5.          How will I know exactly what will be covered by my insurance?

After performing an extensive evaluation, our office will provide you with a summary of billable work, which will then be submitted to your insurance company for authorization.

6.          What kind of dental injuries are covered under workers' comp?

Both direct and compensable consequences are covered, as well as any aggravation of pre-existing conditions.

7.          What are Direct Consequences?

A direct injury in the context of workers’ compensation is pretty simple and straightforward. If a heavy box falls on a delivery driver and hits him in the mouth, immediately breaking his tooth – this is a “direct injury” and usually cannot be disputed.

8.          What are Compensable Consequences?

A Compensable Consequence is a new health problem that results from the original injury. The injured worker is entitled to the same medical coverage and disability benefits as for a first injury. For example:

  • Carpal tunnel in the right hand that leads to the inability to brush or floss properly will result in periodontal disease or tooth loss.
  • Chronic back pain leads to a need for medications. These medications cause dry mouth and dry mouth leads to cavities and tooth loss. The treatment of the affected teeth is a compensable consequence.
  • Taking a medication for depression with a known side effect of bruxism (clenching and grinding teeth). You have pre-existing periodontal disease. The clenching and grinding causes secondary occlusal trauma which loosens your teeth and can even cause tooth loss. These are compensable consequences and treatment of the missing teeth or loose teeth needs to be completed on an industrial basis.

Action item: According to the workers' comp dental FAQ, what kinds of dental injuries are covered under workers' comp? List them all.

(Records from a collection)

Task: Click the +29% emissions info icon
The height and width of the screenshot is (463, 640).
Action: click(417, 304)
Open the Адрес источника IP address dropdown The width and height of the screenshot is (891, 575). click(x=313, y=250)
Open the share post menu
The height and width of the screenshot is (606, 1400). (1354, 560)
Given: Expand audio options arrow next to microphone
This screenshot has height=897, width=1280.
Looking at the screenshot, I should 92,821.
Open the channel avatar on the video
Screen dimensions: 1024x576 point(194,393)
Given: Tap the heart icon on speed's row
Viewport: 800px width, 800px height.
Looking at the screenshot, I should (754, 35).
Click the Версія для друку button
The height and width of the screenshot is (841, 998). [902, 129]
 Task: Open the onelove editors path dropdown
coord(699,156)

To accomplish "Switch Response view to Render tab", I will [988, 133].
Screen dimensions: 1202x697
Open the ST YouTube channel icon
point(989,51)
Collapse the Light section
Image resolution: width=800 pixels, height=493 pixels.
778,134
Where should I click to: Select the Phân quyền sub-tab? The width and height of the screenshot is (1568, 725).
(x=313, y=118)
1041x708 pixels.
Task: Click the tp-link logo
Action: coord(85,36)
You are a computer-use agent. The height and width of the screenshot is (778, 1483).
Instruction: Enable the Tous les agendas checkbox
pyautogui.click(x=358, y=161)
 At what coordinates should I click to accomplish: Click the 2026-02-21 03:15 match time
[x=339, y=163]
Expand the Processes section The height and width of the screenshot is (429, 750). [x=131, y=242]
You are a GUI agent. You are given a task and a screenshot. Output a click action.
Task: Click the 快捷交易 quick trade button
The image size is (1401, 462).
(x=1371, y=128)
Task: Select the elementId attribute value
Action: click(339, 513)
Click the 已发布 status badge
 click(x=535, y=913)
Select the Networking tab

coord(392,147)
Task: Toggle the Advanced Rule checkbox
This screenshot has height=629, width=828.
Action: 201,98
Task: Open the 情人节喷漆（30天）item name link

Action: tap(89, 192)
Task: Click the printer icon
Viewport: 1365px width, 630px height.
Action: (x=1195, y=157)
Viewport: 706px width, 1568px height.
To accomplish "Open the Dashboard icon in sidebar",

Written response:
- Direct consequences
- Compensable consequences
- Aggravation of pre-existing conditions